Posted on: Thu 18 Feb 2010

Western Morning News

FOR 81 minutes, the gameplan had worked to a tee. Exeter City had defended as though their lives depended on it, but one incredulous refereeing decision ultimately cost them the chance of taking anything from their tough League One trip to Millwall.
The Grecians had been well drilled and kept Millwall at bay for long spells of Saturday's encounter, but when Phil Gibbs penalised captain Matt Taylor for winning the ball some 25 yards from goal, the writing was on the wall. You knew what was coming next. Neil Harris, celebrating his 300th start for the south Londoners, stepped up and curled a sublime free-kick in into the back of the net for the only goal of the game.
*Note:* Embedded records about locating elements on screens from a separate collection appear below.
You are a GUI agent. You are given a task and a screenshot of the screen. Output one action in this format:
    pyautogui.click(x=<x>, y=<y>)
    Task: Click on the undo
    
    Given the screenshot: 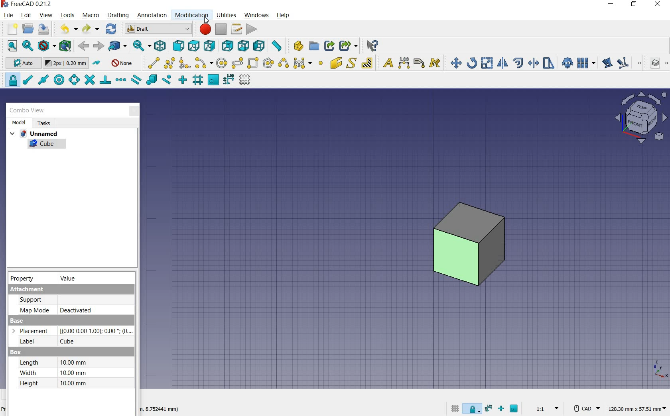 What is the action you would take?
    pyautogui.click(x=66, y=29)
Things were to get worse for Exeter as their hot-headed Irishman, Barry Corr, then saw red for a reckless challenge in the final minute. It was his third red card of the season and means he will now face a five match ban. Stupid is putting it mildly.
To be fair, the result was probably deserved for Millwall. Exeter were thankful to their veteran goalkeeper Andy Marriott for keeping them in the game with a quite outstanding performance. Time and time again he thwarted Millwall's potent strikeforce, but there was nothing he could do with the winner. For City, they looked as though they could cause a shock shortly past the hour mark, the point at which they tactically showed their attacking hand, but they did not do enough to test David Forde in the home goal.
On the plus side, the defeat did not plunge City into the bottom four, but they sit perilously close. They now enter a run of games which will make or break their season with six successive matches against teams involved in the relegation dogfight. What a time for Corr to be suspended, but that is not Paul Tisdale's only concern.
The City chief saw Marcus Stewart limp out of the action after just 15 minutes following a recurrence of his hamstring problem. With Adam Stansfield out for the next month, it leaves Stuart Fleetwood, Richard Logan, Craig McAllister and Ben Watson as City's only fit strikers. James Norwood may find his loan spell at Sutton being curtailed prematurely, while Troy Archibald-Henville's absence for the rest of the campaign due to injury means the Grecians are thin at the back as well. These are testing times indeed for Tisdale and Exeter.
City went into Saturday's game deploying the 4-1-4-1 formation that served them well at Milton Keynes Dons, where Corr was the hero by salvaging a point with a stoppage-time equaliser. The one difference was that Joe Burnell started in place of Alex Russell, but he looked lost in an unfamiliar right wing role as Liam Sercombe was preferred instead to play in the middle. The gameplan was simple: nullify Millwall for the best part of an hour, keep it tight and look to win it in the final third of the game, which is why, for 60 minutes at least, Exeter showed little attacking ambition. For that, they cannot be faulted because the plan could so easily have worked.
Marriott's busy afternoon begun inside five minutes when he pulled off a stunning fingertip stop to keep out Steve Morison and then again to turn Shaun Batt's header over the crossbar from the resulting corner.
Batt had two more efforts saved by Marriott before Stewart limped out of the action. Harris had the ball in the net shortly afterwards, but it was chalked off because of a foul on Marriott before Exeter registered their solitary strike on target when Sercombe scuffed one into David Forde's arms from fully 25 yards.
Marriott was receiving plenty of stick - and wolf whistles too - from the notorious home faithful for his all-pink kit, but he was on a one-man mission to keep the Lions at bay. He again came to the rescue to thwart Morison before he made another world-class save to keep out Batt from close range.
One aspect of Millwall's play that really caught the eye was their quickness to close Exeter down, but there was no way they could keep it up for 90 minutes. However, Exeter were struggling to get their creative players into the game, none more so than Ryan Harley who was way off the pace for the first hour. However, the introduction of Fleetwood for Burnell changed that as Exeter enjoyed their most productive spell of the game. Fleetwood thought he had won his side a penalty when his harassment led to Darren Ward handballing, but there was no way Gibbs was going to give little old Exeter a penalty in the Lions' Den at Millwall.
Fleetwood certainly looked lively when he came on - he will have to show plenty more of that in the coming weeks though - and an ambitious chip drifted narrowly wide before his cross almost caught out Forde, but again drifted wide of the upright.
Millwall came back into it with Marriott again saving from Morison, but he was finally beaten nine minutes from time from Harris's free-kick. The sight of the ball ending up on the halfway line had done nothing to persuade Gibbs that Taylor had actually won his tackle and it seemed he could not wait to present Harris with his golden chance. However, City could have few arguments when the referee reacted just as quickly in flashing the red card at Corr for his reckless, studs up challenge on Alan Dunne in the final minute. It merely compounded a miserable week for the Grecians.